TEXT:
····················
The Mandalorian: Chapter 6 (Original Score)
| No. | Title | Length |
|---|---|---|
| 1. | "Welcome Back" | 3:49 |
| 2. | "The Gang" | 2:06 |
| 3. | "Greatest Warriors in the Galaxy" | 1:29 |
| 4. | "Let's Just Do It" | 1:22 |
| 5. | "Hyperspace" | 2:50 |
| 6. | "Little Mousey" | 2:54 |
| 7. | "Tracking Beacon" | 2:58 |
| 8. | "My Saviour" | 1:07 |
| 9. | "Mando on the Move" | 1:13 |
| 10. | "Nice Family" | 2:25 |
| 11. | "Mando's Back" | 7:15 |
| Total length: |  | 29:28 |

== Reception ==
===Critical response===
"Chapter 6: The Prisoner" received positive reviews. On Rotten Tomatoes, the episode holds an approval rating of 84% with an average rating of 7.6/10, based on 31 reviews. The website's critics consensus reads, "The Prisoner opts for more world-of-the-week action, providing many fun moments but little forward momentum."

In a positive review, Alan Sepinwall, of the Rolling Stone, felt that "like most of the series to this point, 'The Prisoner' isn't so much deep as it is fun. And that continues to work well enough."
····················
SUPPLIED RECORDS:

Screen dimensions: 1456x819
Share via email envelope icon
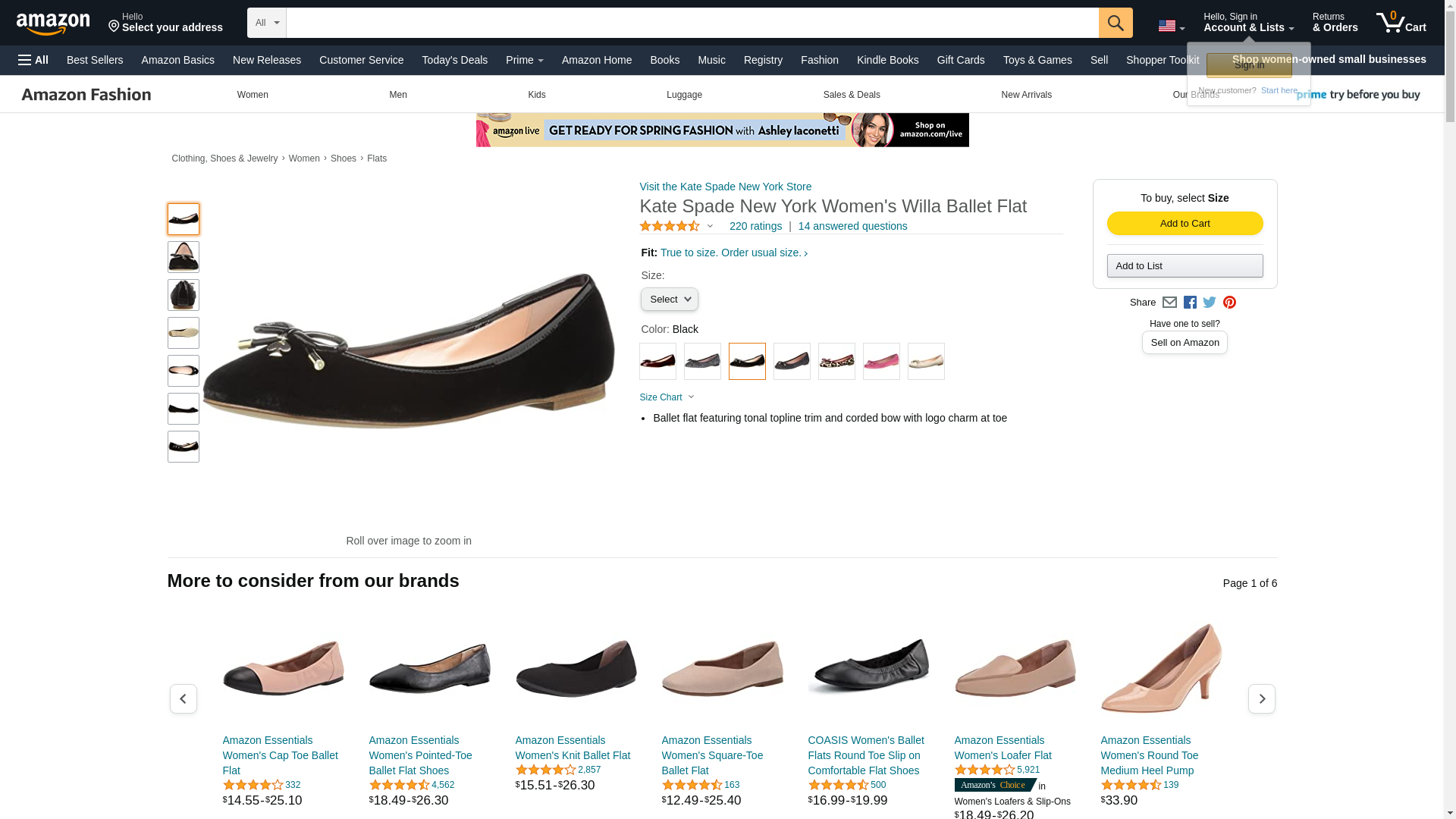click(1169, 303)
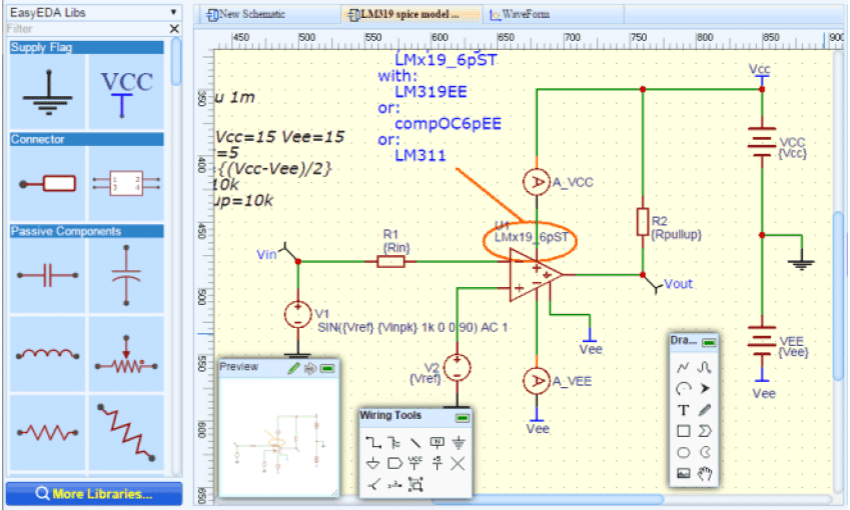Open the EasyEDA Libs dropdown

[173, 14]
····················
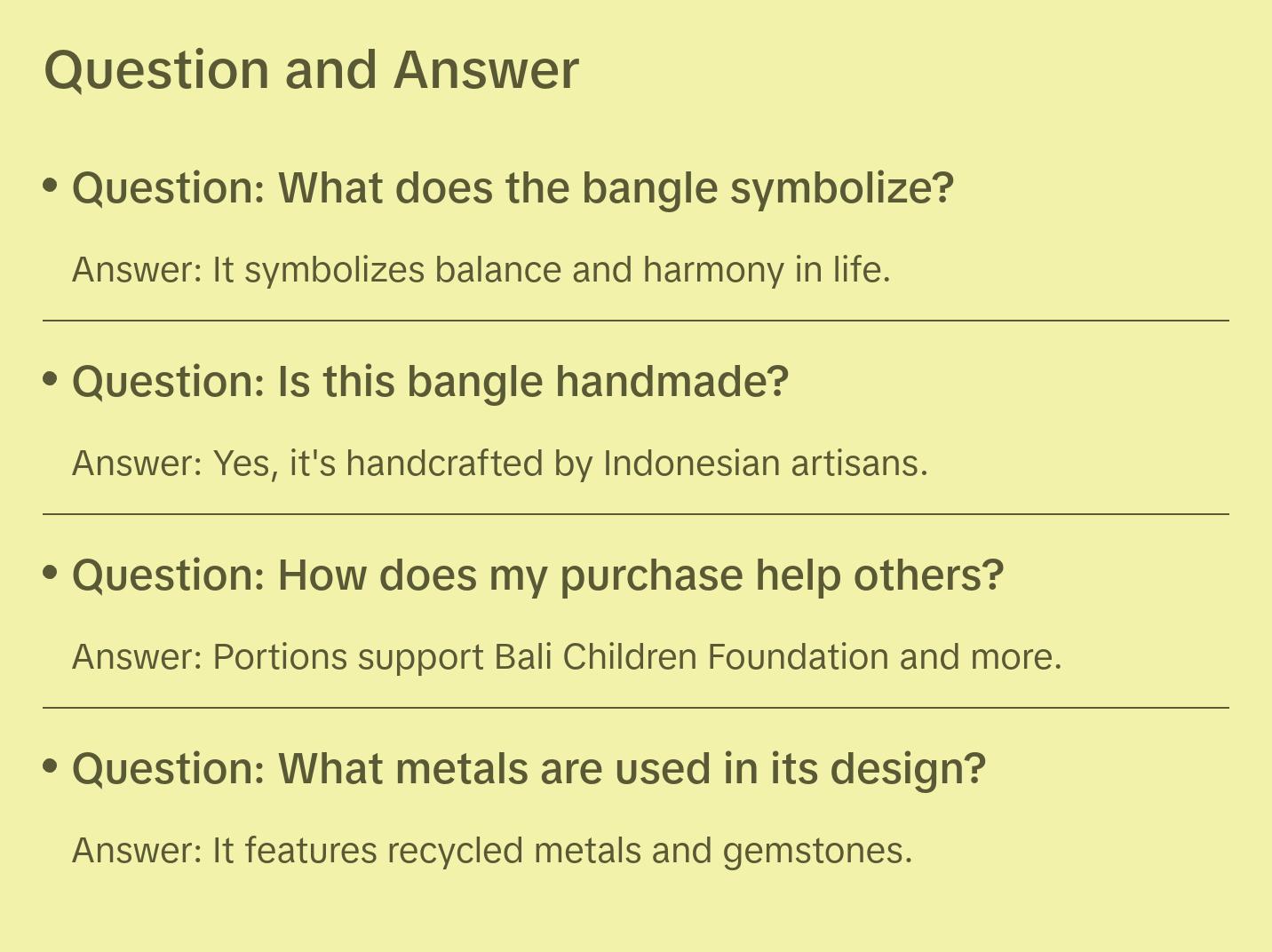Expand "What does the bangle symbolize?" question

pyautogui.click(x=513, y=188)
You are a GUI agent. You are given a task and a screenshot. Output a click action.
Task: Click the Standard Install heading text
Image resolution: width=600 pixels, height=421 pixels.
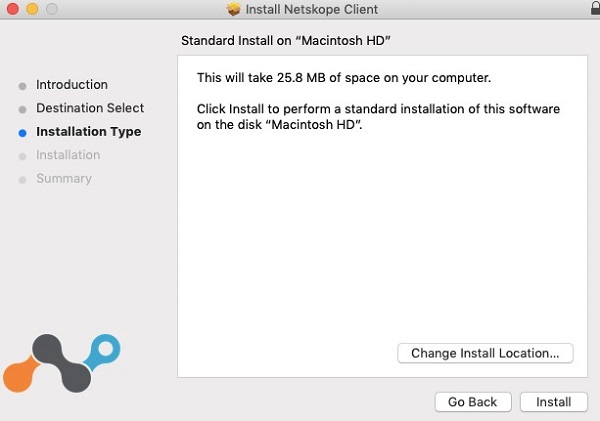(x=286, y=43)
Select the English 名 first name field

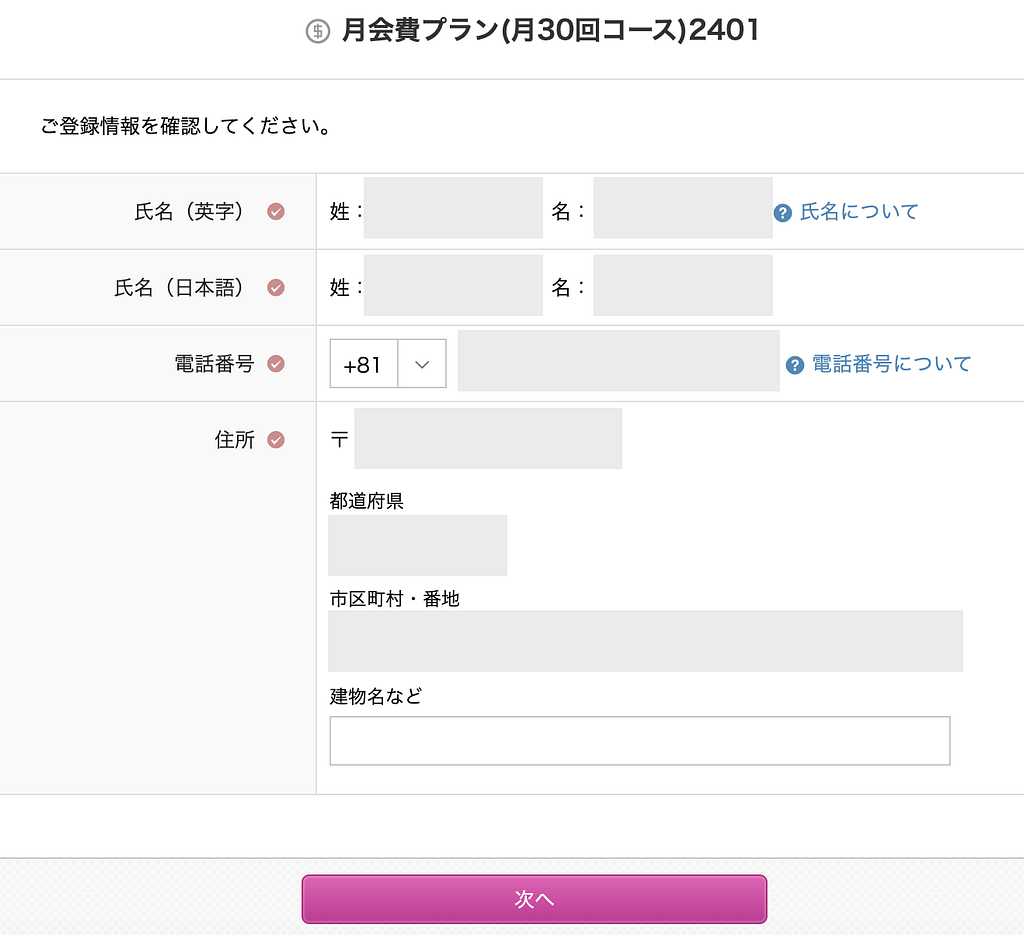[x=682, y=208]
····················
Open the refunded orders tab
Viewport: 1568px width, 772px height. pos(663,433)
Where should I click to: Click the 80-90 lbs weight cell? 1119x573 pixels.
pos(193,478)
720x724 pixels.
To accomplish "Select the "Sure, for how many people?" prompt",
····················
WHAT TO PRODUCE: Pick up the text about the Mandalorian episode "Chapter 6: The Prisoner" after its last sentence and continue writing it.

EXERCISE RESULT:
Keith Phipps of New York Magazine gave the episode 4 out 5 and wrote: "Anyone who's felt like The Mandalorian hasn't featured enough dirtbags so far should have no complaints after this episode." Phipps compared the episode to the film Vera Cruz (1954). Joe Skrebels at IGN gave it 7.6 out of 10 and wrote: "It's simple, effective, and offers us a wildly different set-up to other, more introspective episodes of the show because, of course, every heist needs a crew." Katie Rife of The A.V. Club enjoyed the episode but was frustrated by the lack of answers, saying "Personally, I don't mind the X-Files-esque way The Mandalorians first season has toggled between standalone episodes and a larger story arc so much, as long as the side adventures are exciting and full of cool aliens and planets." Walter Chow from Decider, praised Famuyiwa's direction of the episode who stated that the episode points "to a direction this show could take in the hands of a gifted filmmaker more interested in story and pace than servicing the vocal minority", and considered it an improvement over the last four episodes. Joe Skrebels rated the episode with a score of 7.6 of 10 for IGN, criticizing the supporting cast but commented that the episode is "another one-time experiment that makes viewrs appreciate that we're getting something as willing to mess around", stating that better not piss off The Mandalorian.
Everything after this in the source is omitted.